I had a doctor's appointment yesterday. Well, it sounds better than "nurse practitioner's appointment," which is the actual truth. A couple of years ago I found that I really liked Kay, the NP at the family practice I use, and I've tended to stick with her for the few times I've been cajoled into a doctor's office.
The first thing she said when she saw me was gratifying: "Amy, I don't know what you've done since I've seen you last, but you look fantastic." She weighed me and we went to the back room to talk (and perform variously-uncomfortable doctorly prodding bits). She confirmed that I'm now suddenly starting to bear an inordinate resemblance to someone who is really and truly healthy…

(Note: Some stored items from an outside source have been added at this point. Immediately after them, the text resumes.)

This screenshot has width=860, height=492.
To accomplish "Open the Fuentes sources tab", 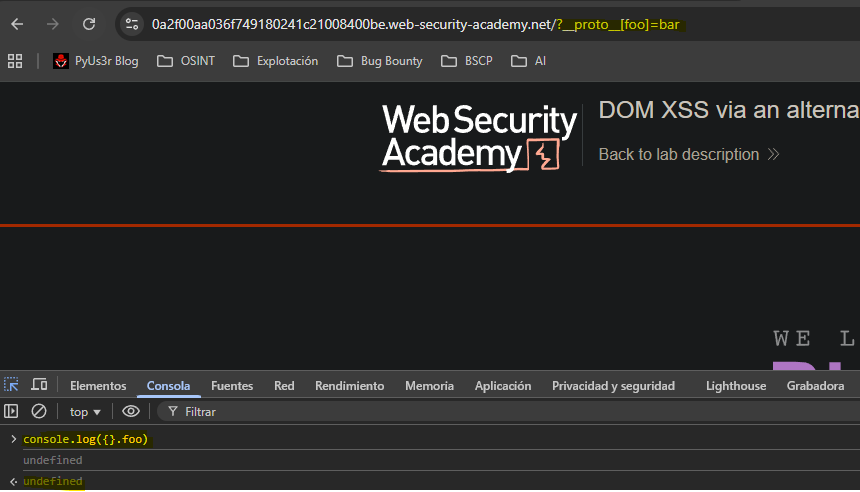I will (x=232, y=386).
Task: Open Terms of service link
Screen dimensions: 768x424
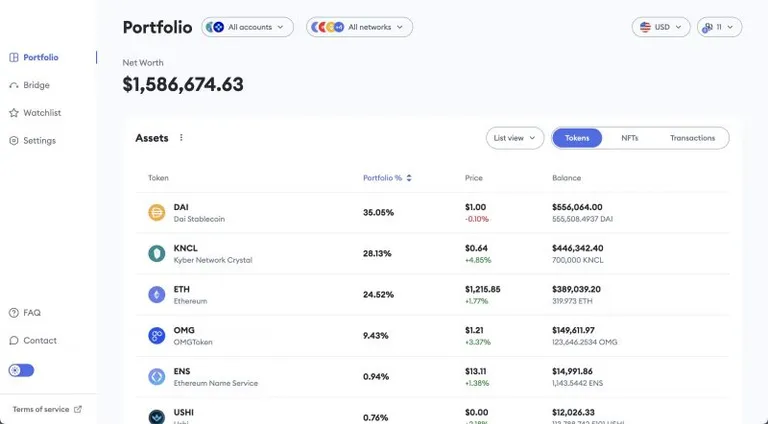Action: click(47, 409)
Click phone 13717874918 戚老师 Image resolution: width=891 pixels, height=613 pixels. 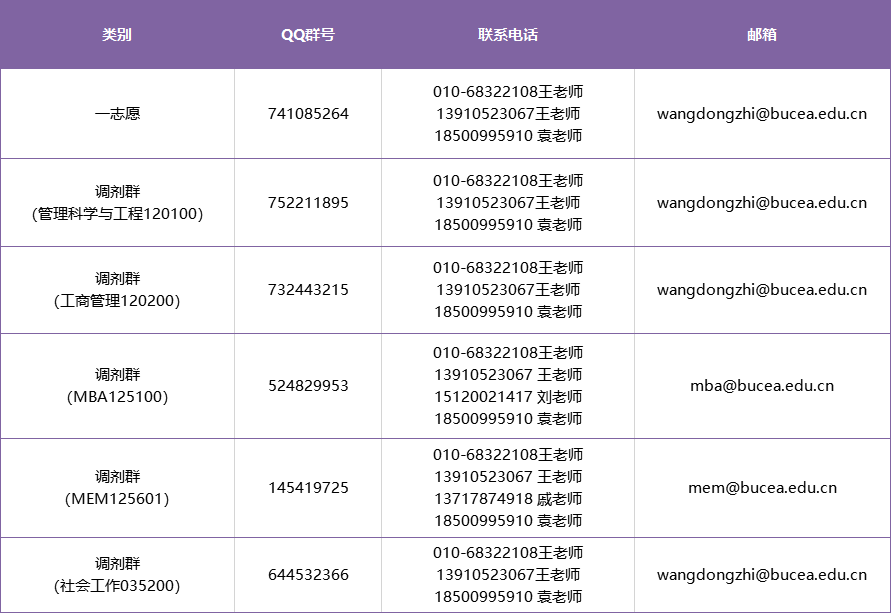click(508, 499)
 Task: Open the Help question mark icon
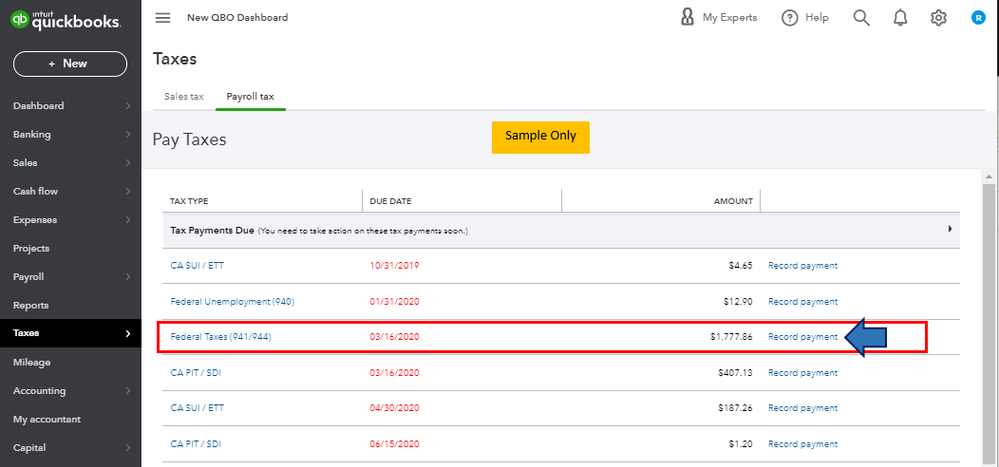[790, 18]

…and then I caught a glimpse of a number written on her chart.
"Was that my weight?"
"Yep."
I looked at the date, and did the math, and filed a tiny bit of quiet horror away to be re-examined after the appointment was over: I dropped nearly thirty pounds in 2003. Not because I was trying to drop weight (though I should have been), but because I simply stopped eating. What scared me was that I didn't even notice it at the time.

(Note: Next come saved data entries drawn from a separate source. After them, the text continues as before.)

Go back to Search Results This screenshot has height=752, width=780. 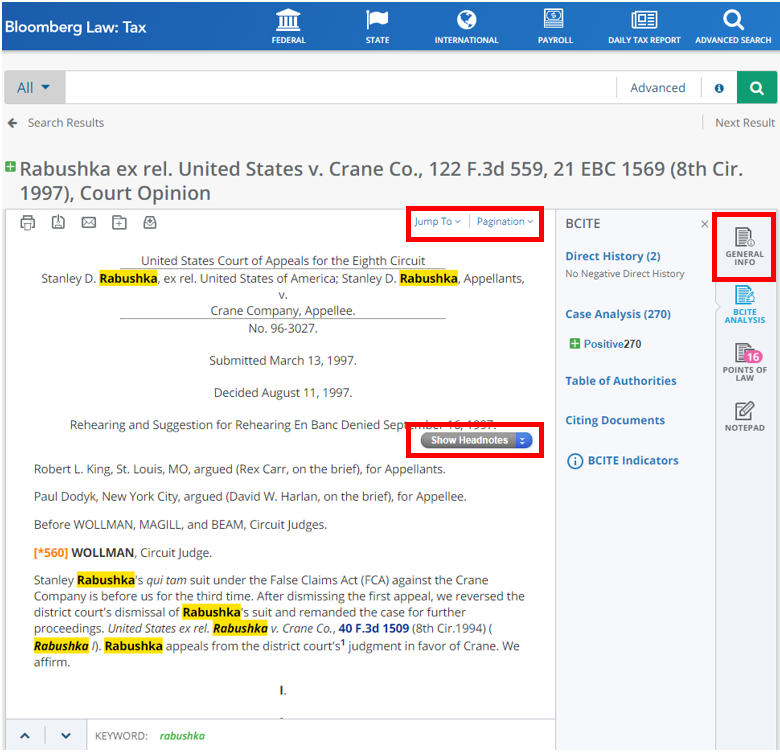(x=56, y=123)
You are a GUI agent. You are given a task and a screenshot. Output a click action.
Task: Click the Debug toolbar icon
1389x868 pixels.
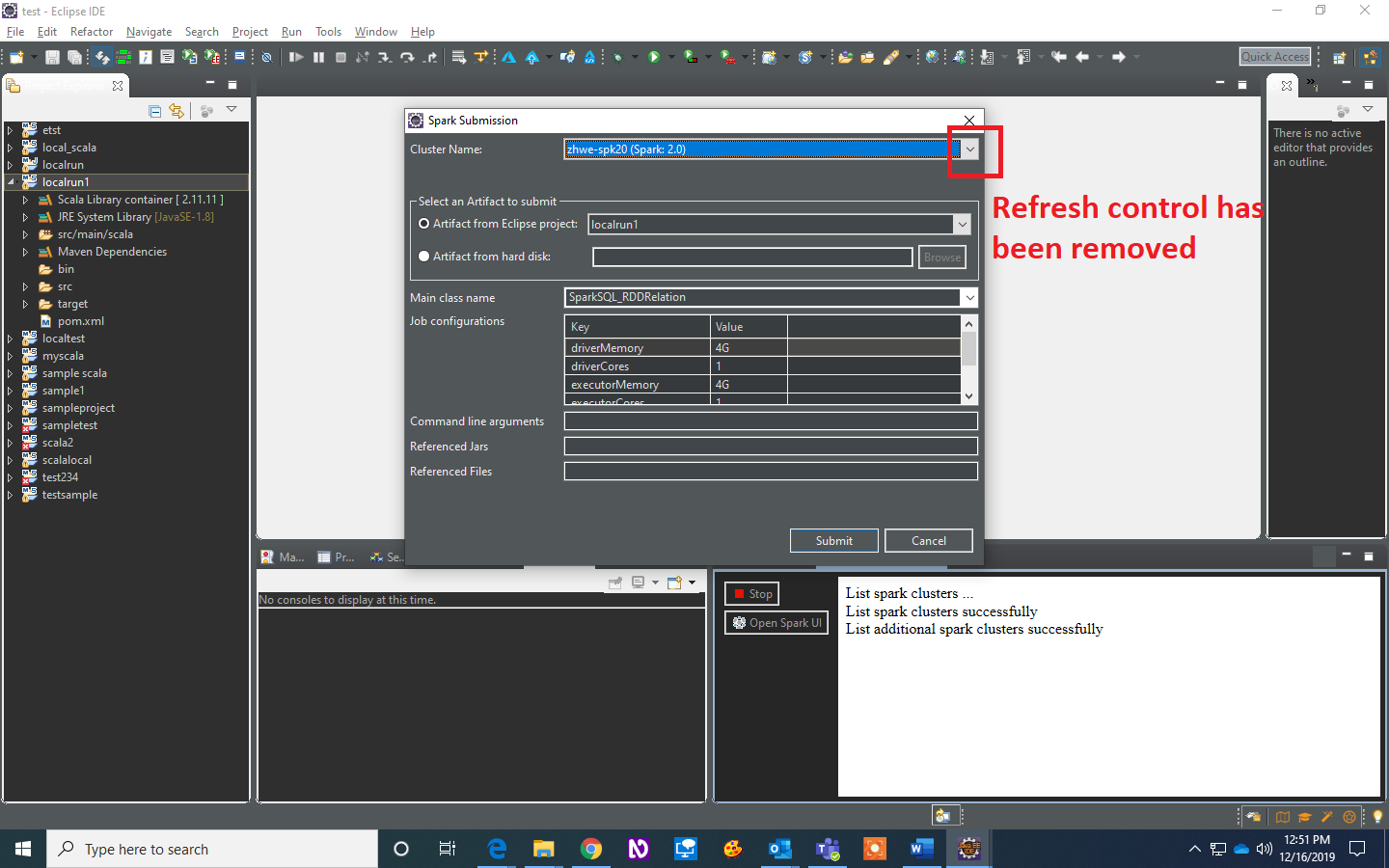pyautogui.click(x=616, y=57)
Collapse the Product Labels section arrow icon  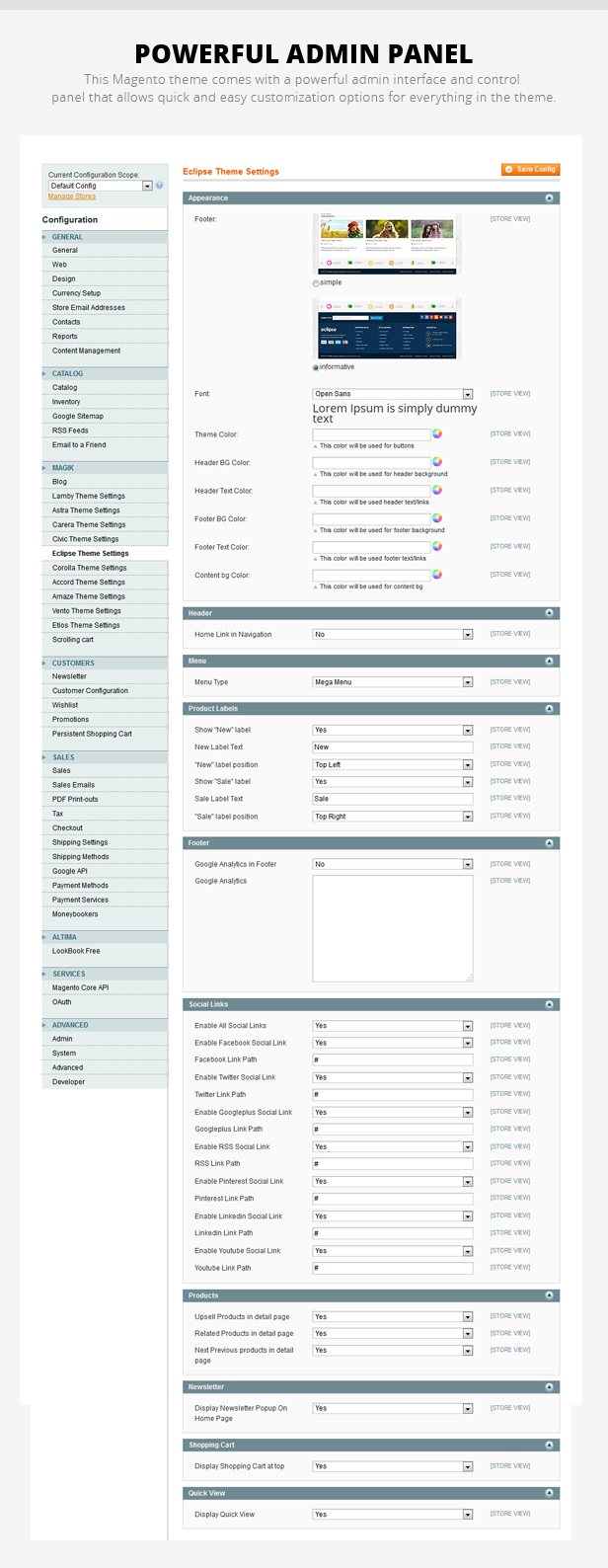click(550, 709)
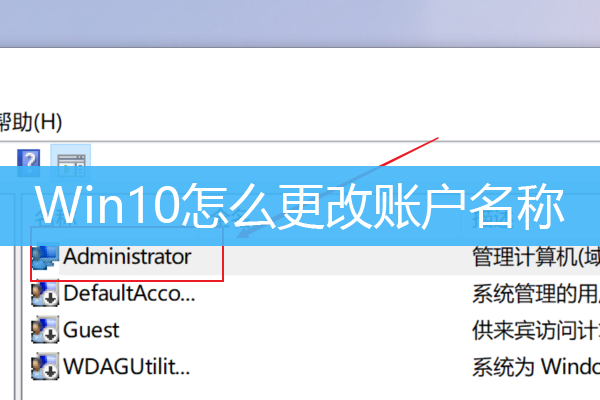The image size is (600, 400).
Task: Click the blue question mark help icon
Action: [x=29, y=163]
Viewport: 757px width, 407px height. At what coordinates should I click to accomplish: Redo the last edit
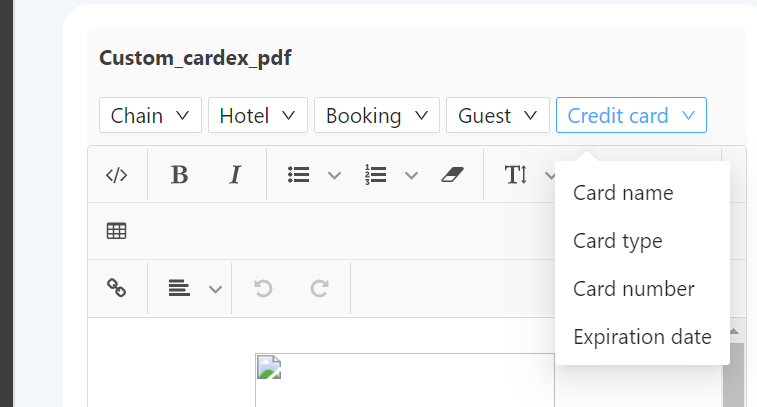pos(319,289)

Since starting the workouts in January, I hadn't really given much thought to what 2003 had done to my body. I knew I hadn't eaten well (or…uh, much of anything really), or done much to take care of myself, but I think I was laboring under the impression that it hadn't affected me that much.
Now I know differently.
I worry sometimes how I'll function when this weight-loss phase is over; what will I do when I no longer have the body reserves to cushion me against the days when I just don't eat enough?
* * * * *
This past Monday, before heading out of Atlanta, I stopped off by Perimeter Mall to have lunch with Jody. What I expected to be a short lunch turned into a three-hour conversational affair ("Longest Lunch Ever!" read my subsequent text messages) with much more seriousness on both sides than perhaps either of us intended.
We are both battling our weight, Jody and me. We are living at different ends of the weight-management scale: he is trying to cut back his calorie intake and I, well, you know the drill by now, don't you? I'm trying to figure out how to eat enough to sustain the workouts I need to drop the extra weight I'm carrying. Different, but equally difficult.

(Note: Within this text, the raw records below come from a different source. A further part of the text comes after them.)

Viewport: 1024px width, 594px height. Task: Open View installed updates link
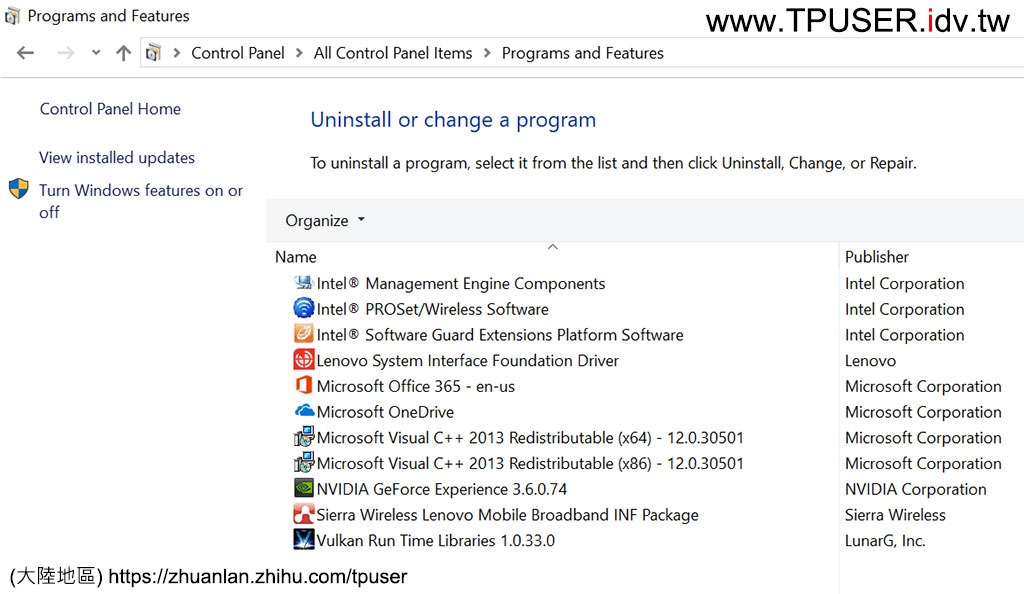point(117,158)
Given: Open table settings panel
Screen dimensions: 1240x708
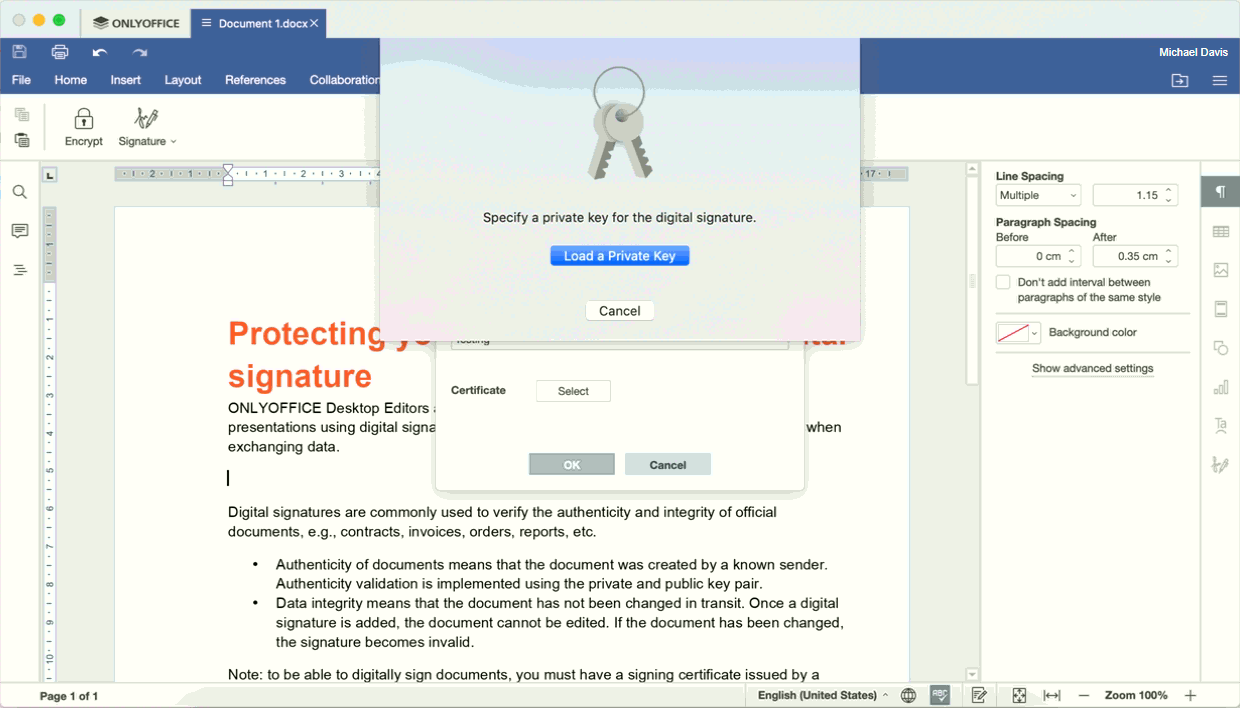Looking at the screenshot, I should [1219, 231].
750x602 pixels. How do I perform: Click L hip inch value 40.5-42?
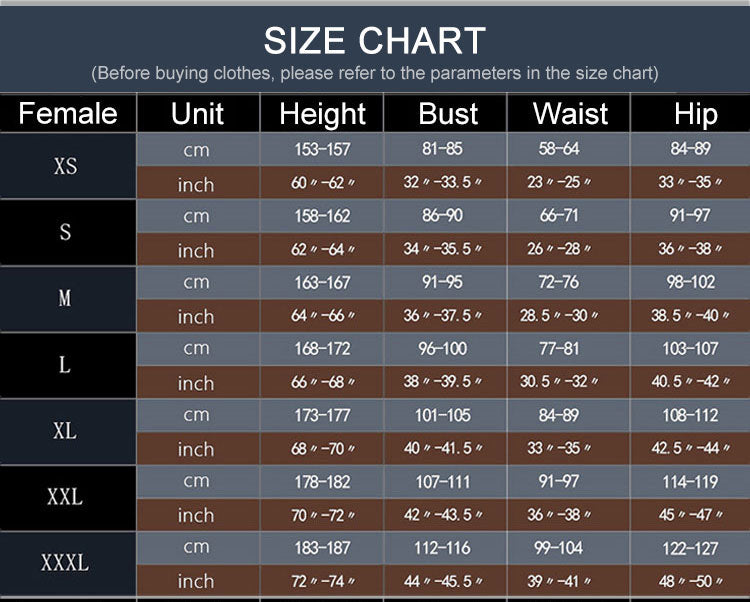point(690,382)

What I realized at the end of the lunch was that we were saying the same things - in fact, very similar things to what Suzan has been saying as she started her attempt to lose weight: this battle is about choices. It's about bypassing the fourteen aisles of food that provide you nothing but calories, and trying to seek out the foods that actually provide nutrition.
For Jody, his question is, "Will I regret eating this in fifteen minutes?"
For me, my question is, "Am I attempting to feed my emotions, or my body?"
Different tactics, same end result. A variety of healthy foods. Sane choices in drinks. Moderation, moderation, and exercise. It's why none of us are 'dieting' - oh, I loathe that word! We are not trying to pare down our body weight, then resume our previous lives as if nothing happened. We are trying to make small, daily choices that will eventually result in a healthy lifetime.
…and if it were half as easy as that sentence makes it sound, it wouldn't be a 'struggle,' much less one worth writing about. Instead, when we go to a grocery store, we're faced with aisles upon aisles of consumable substances that really aren't food: chips, sweetened breakfast cereals, candy, sodas, cookies, all in enormous packages that make it all but impossible for anyone with normal human willpower to eat a single serving.
It takes choice and willpower to decide that you're going to weight your life toward the fresh, the whole-grain, the actually-nutritious. Especially when the Aisle Of Chocolate™ looks so damn tasty.
I see so many articles about "America's Obesity Problem," all marveling at the scope and wondering at the cause. I'd never given it much thought before trying to lose weight, but it seems to me that part of the answer must lie in the contents of our grocery stores.
* * * * *
I spent much of tonight's grocery store run attempting to find foods that would actually help me on days in which my calorie counts are low. I walked out with plenty of fruit and vegetables, a yogurt smoothie to deal with the immediate issue, and canned soups and energy bars for the days when my blood sugar falls so fast that my immediate priority has to be to get some calories in me so that the 'brain fog' will lift.
The number of aisles bypassed was much higher than the number of aisles I actually needed to walk down.
One day at a time.
One meal at a time.
One workout at a time.
One choice at a time.
It's the only way this is ever going to work.
It's the only way I - or any of us, really - will ever make it.